- Length: 35 mi (56 km) SW x NE
- Width: 9 mi (14 km)

Geography
- Country: United States
- State: Arizona
- Regions: Maria fold and thrust belt; Sonoran Desert;
- County: La Paz
- Borders on: Buckskin Mountains; Harcuvar Mountains;
- Coordinates: 33°56′02″N 113°48′36″W﻿ / ﻿33.934°N 113.810°W
- Interactive map of Butler Valley

= Butler Valley (Arizona) =

Landform in La Paz County, Arizona

Butler Valley is a valley of the Maria fold and thrust belt in western Arizona, southwestern United States. It lies east of the Colorado River, and is south of the west-flowing Bill Williams River.

==Description==

Butler Valley is one of the two valleys in a (major) three-mountain range, two-valley sequence. Other minor ranges are on the perimeters, but thirty landforms are part of the region. The valley drains southwesterly into the northwest flowing Bouse Wash Drainage. Cunningham Wash drains the valley southwest to meet with the Bouse. The valley also turns somewhat southwest to the north of the Harcuvar Mountains, where Cunningham Pass holds the 30-mile route, unimproved major access road to Alamo Lake State Park; the route traverses the Butler Valley in the northeast, then skirts the northeast of the Buckskins to meet the south side of Alamo Lake. Butler Valley is sparsely populated, with the road to Alamo Lake being the only paved road.

The northeast third of the valley drains northeast from a water divide, then north to Alamo Lake only 10 mi distant; Cunningham Wash drains to the southwest. At the northeast end of the Buckskin Mountains, a basin forms attached to Butler Valley on the valley's northeast, and with the Black Mountains (Yavapai County) bordered northeast; southeast is another up-drainage basin attached to the northeast of the McMullen Valley, the Aguila Valley to the southeast, and at the southwest of the small range, the Date Creek Mountains.

The majority of Butler Valley is owned by the Arizona State Land Department. More than 99% of the valley is owned by the state, held in trust for the support of public schools in the state. The valley is used as a reserve for groundwater, to store water from the Colorado River for Arizona. It holds more than 6 million acre-feet of water, and is strategically located near the Central Arizona Project.
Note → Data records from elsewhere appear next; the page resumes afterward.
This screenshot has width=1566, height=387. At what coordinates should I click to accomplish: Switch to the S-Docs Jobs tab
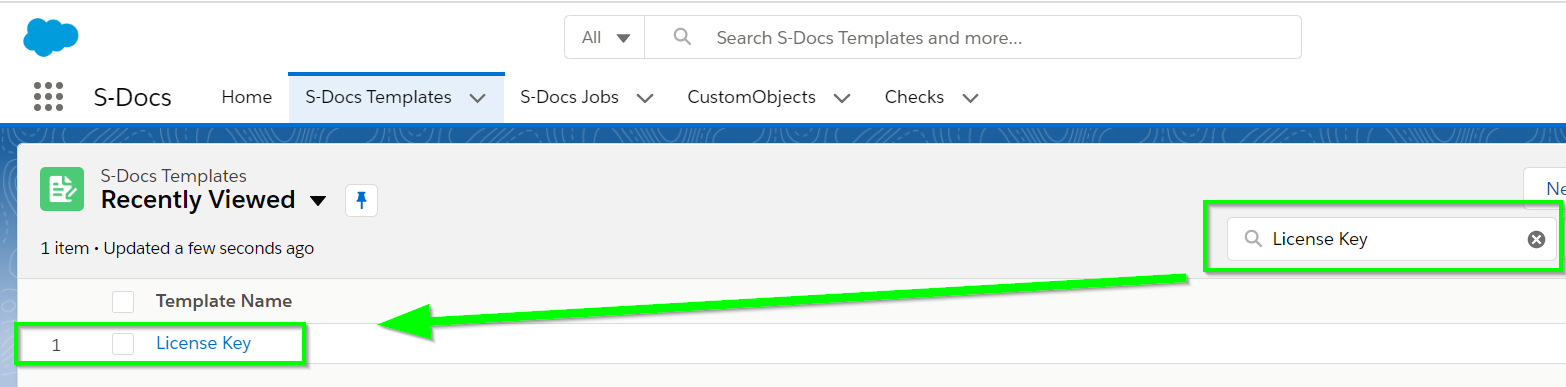point(569,97)
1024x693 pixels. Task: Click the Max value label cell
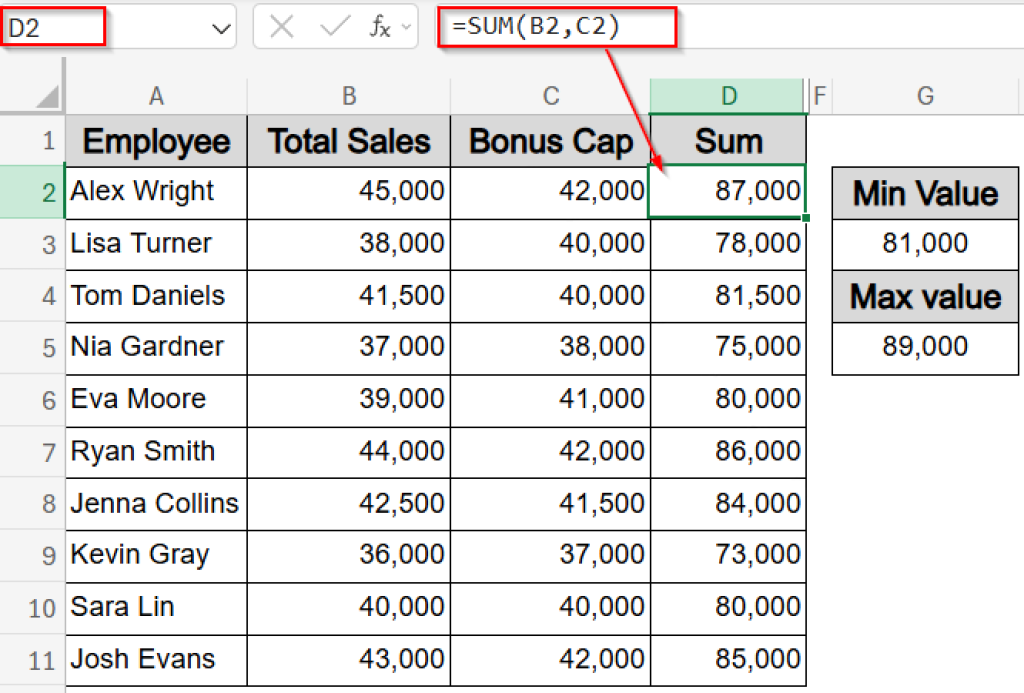(x=924, y=297)
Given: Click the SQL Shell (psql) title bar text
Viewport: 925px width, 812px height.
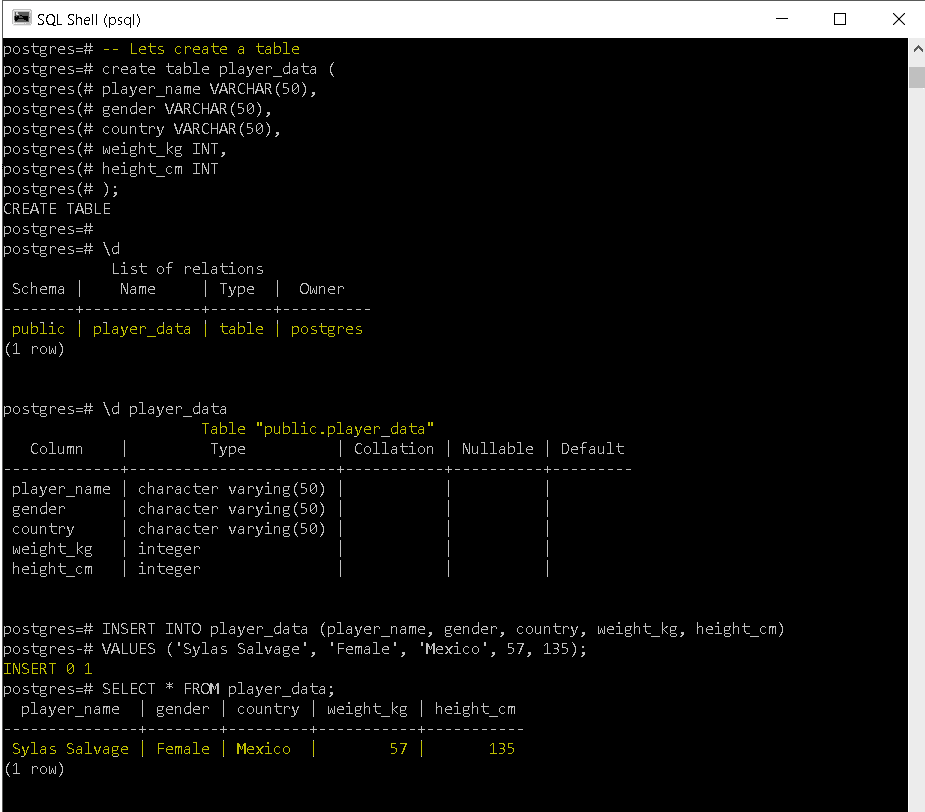Looking at the screenshot, I should [x=90, y=18].
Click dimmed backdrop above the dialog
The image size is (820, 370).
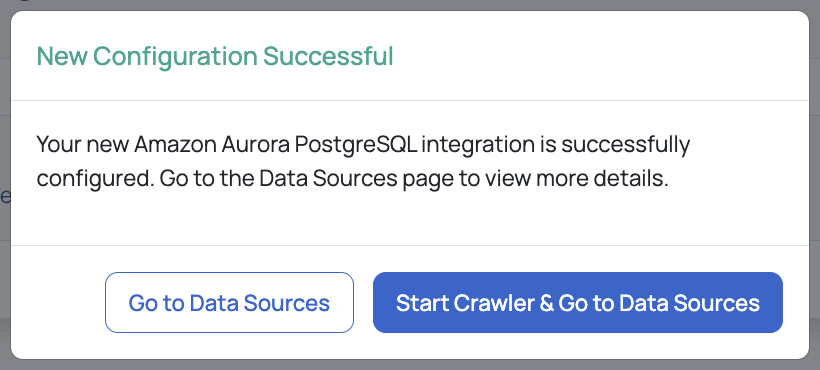[410, 5]
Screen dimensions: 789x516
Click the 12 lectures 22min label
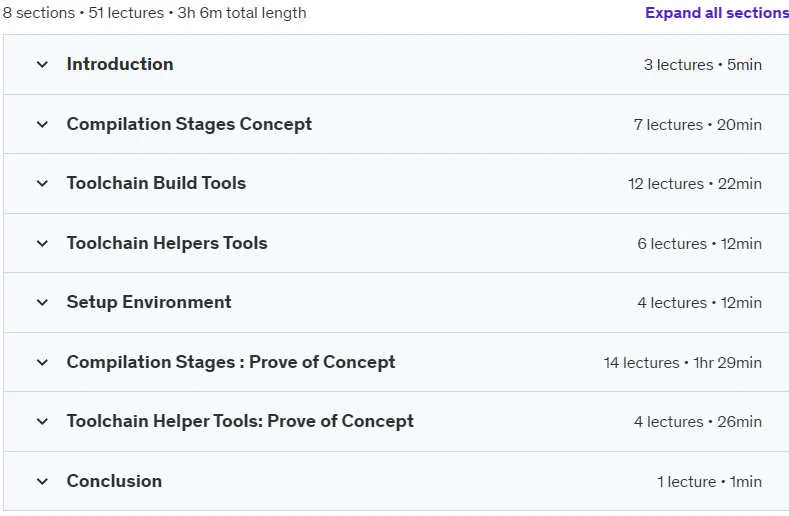[x=695, y=184]
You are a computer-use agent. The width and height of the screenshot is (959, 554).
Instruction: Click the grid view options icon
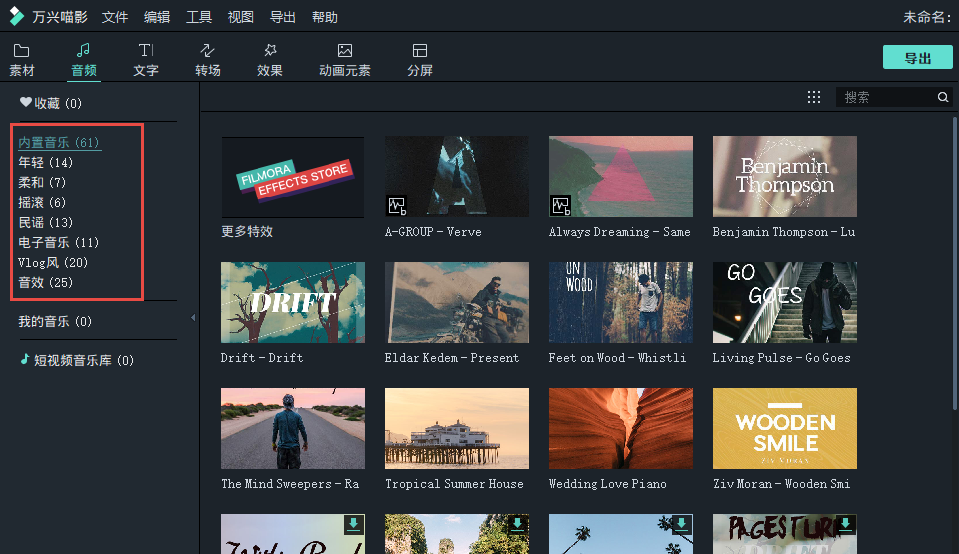pyautogui.click(x=814, y=97)
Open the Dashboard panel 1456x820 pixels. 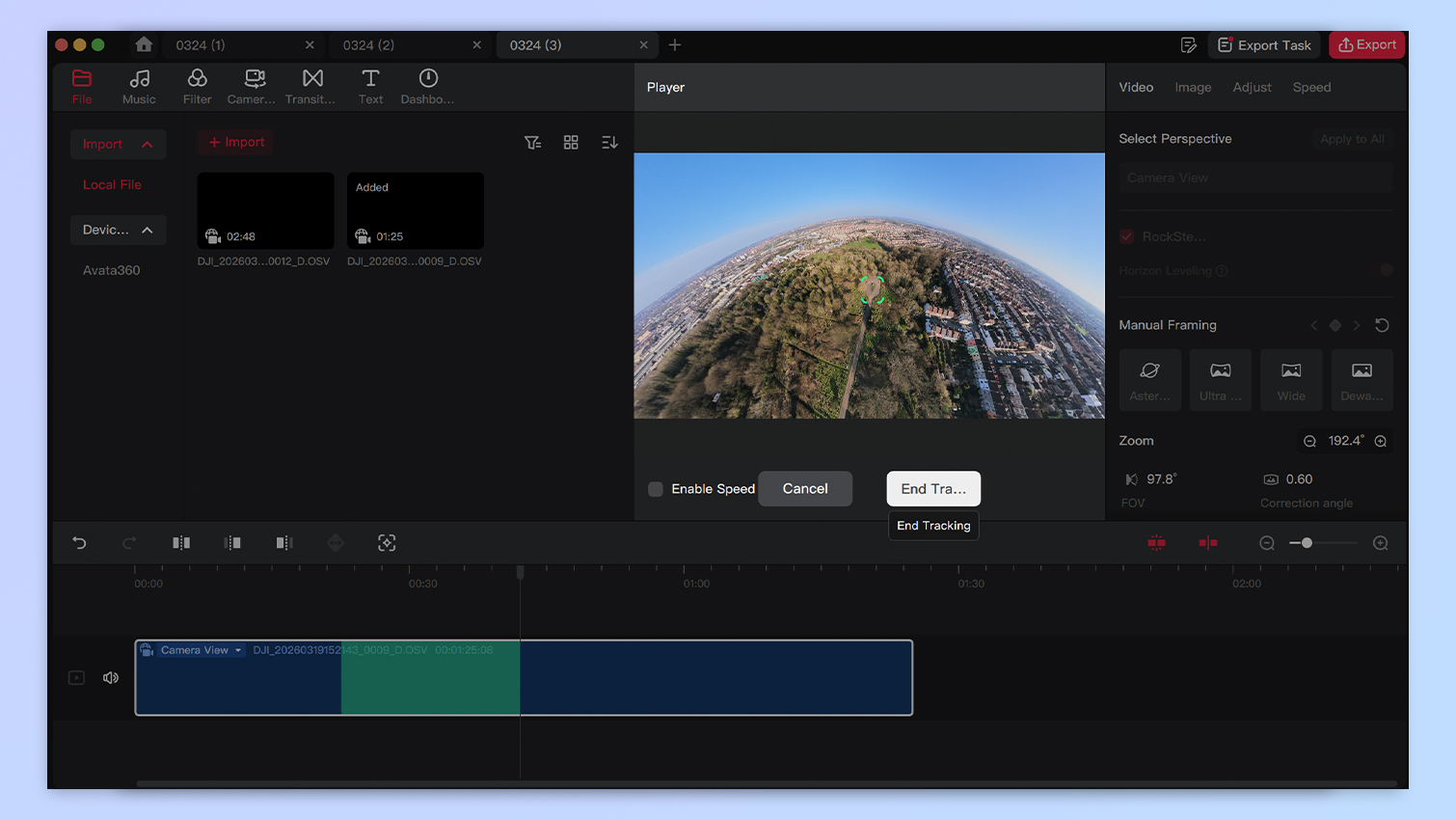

In 2022, The Arizona Republic reported that the state land department had handed over thousands of acres to a Saudi company called Fondamonte, and gave it permission to withdraw unlimited amounts of groundwater to grow alfalfa, which would be exported to Saudi Arabia.

== Geology ==
The major mountain ranges that are thrust northwesterly in the Maria fold and thrust belt region are, from north to south:

- Buckskin Mountains
- Butler Valley
- Harcuvar Mountains
- McMullen Valley
- Harquahala Mountains

Some of the thirty landforms in the fold-and-thrust-belt listed in a circular path around these three ranges are:

1. Northeast, Alamo Lake State Park, Northeast Buckskin Mountains;
2. Access roads from U.S. Route 93, northwest, dirt, and southwest, Arizona State Route 71 terminating at Aguila, Arizona, at the northeast of the Harquahalas;
3. Southeast of the Harquahalas, three mountain ranges, and the Hassayampa and Harquahala Plains (Harquahala Valley);
4. The southwest and west perimeter of the three ranges is the Bouse Wash Drainage; the drainage is in the Ranegras Plain, but two small ranges, and the Bouse Hills abut the perimeter as well;
5. The northwest abuts the Cactus Plain and the Cactus Plain Wilderness;
6. The northwest also has the Buckskin Mountains extending into a western section at the confluence of the Colorado and Bill Williams Rivers. Buckskin Mountain State Park is located here.
7. The Bill Williams River downstream from Alamo Lake State Park is the northern border of the three ranges, as well as the de facto border of fold-and-thrust-belt. The river is also a dividing line between the Mojave Desert north and northwest, and the Sonoran Desert, south and southeast; in California, the Colorado Desert subsection of the Sonoran Desert lies southwest.